Manfredonia, violenza in un istituto: collaboratore scolastico picchiato da un giovane

Manfredonia, violenza in un istituto: collaboratore scolastico picchiato da un giovane

11 Aprile 2026 Off Di Valentina Costantino

Sconcerto e preoccupazione hanno colpito la comunità di Manfredonia in seguito a un grave episodio avvenuto nei pressi di un istituto superiore cittadino. Un collaboratore scolastico sessantaduenne, impegnato nelle attività di vigilanza, è stato oggetto di un’aggressione fisica da parte di un giovane estraneo all’istituto. Il fatto, che ha scosso profondamente l’ambiente educativo, pone in evidenza il tema ormai sempre più rilevante della sicurezza scolastica e la necessità di riflettere sul clima sociale che circonda le scuole.

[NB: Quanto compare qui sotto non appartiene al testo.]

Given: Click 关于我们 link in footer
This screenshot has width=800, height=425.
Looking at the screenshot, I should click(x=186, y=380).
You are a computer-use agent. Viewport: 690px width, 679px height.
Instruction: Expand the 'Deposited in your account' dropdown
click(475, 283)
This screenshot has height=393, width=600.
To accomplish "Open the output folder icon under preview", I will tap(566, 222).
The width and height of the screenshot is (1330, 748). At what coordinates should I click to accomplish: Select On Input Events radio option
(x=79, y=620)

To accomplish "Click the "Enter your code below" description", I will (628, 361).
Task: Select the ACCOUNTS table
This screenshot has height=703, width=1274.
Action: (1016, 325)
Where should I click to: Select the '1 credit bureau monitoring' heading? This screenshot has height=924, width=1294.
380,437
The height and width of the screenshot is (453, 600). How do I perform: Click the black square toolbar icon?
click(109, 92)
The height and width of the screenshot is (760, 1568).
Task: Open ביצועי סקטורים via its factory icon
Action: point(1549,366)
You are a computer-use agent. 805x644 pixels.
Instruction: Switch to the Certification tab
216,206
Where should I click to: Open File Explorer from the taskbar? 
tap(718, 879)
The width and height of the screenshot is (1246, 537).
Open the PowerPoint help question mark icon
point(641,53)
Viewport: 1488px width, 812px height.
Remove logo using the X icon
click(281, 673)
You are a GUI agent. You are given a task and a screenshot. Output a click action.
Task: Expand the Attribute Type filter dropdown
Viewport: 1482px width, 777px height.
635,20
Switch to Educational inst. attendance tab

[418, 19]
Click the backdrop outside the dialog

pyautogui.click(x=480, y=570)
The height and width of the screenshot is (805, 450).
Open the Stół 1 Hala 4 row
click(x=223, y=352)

Dinamica e contesto dell’episodio di violenza nella scuola

L’episodio, verificatosi nel primo pomeriggio di giovedì 9 aprile, ha visto protagonista un giovane che si è presentato all’esterno dell’istituto superiore “Roncalli-Fermi-Rotundi-Euclide” con l’intento di incontrare una studentessa, presumibilmente la sua fidanzata. Il personale scolastico, seguendo le procedure di sicurezza previste dalla normativa vigente, ha amichevolmente invitato il ragazzo ad allontanarsi dalla zona riservata. Alcuni minuti dopo, approfittando del momento di maggiore afflusso legato all’uscita degli studenti, il giovane è tornato e si è avvicinato al collaboratore, rivolgendogli frasi minacciose e passando rapidamente all’aggressione fisica con un pugno al volto.
Le ferite riportate dalla vittima hanno richiesto l’intervento urgente dei soccorsi e successivo trasferimento in ospedale, dove sono stati applicati alcuni punti di sutura. I Carabinieri sono accorsi sul posto, dando il via alle indagini e raccogliendo tempestivamente testimonianze utili. Il collaboratore, dopo le cure, ha sporto regolare denuncia. Fonti investigative hanno reso noto che l’aggressore, identificato come minorenne, sarebbe stato già individuato dagli inquirenti.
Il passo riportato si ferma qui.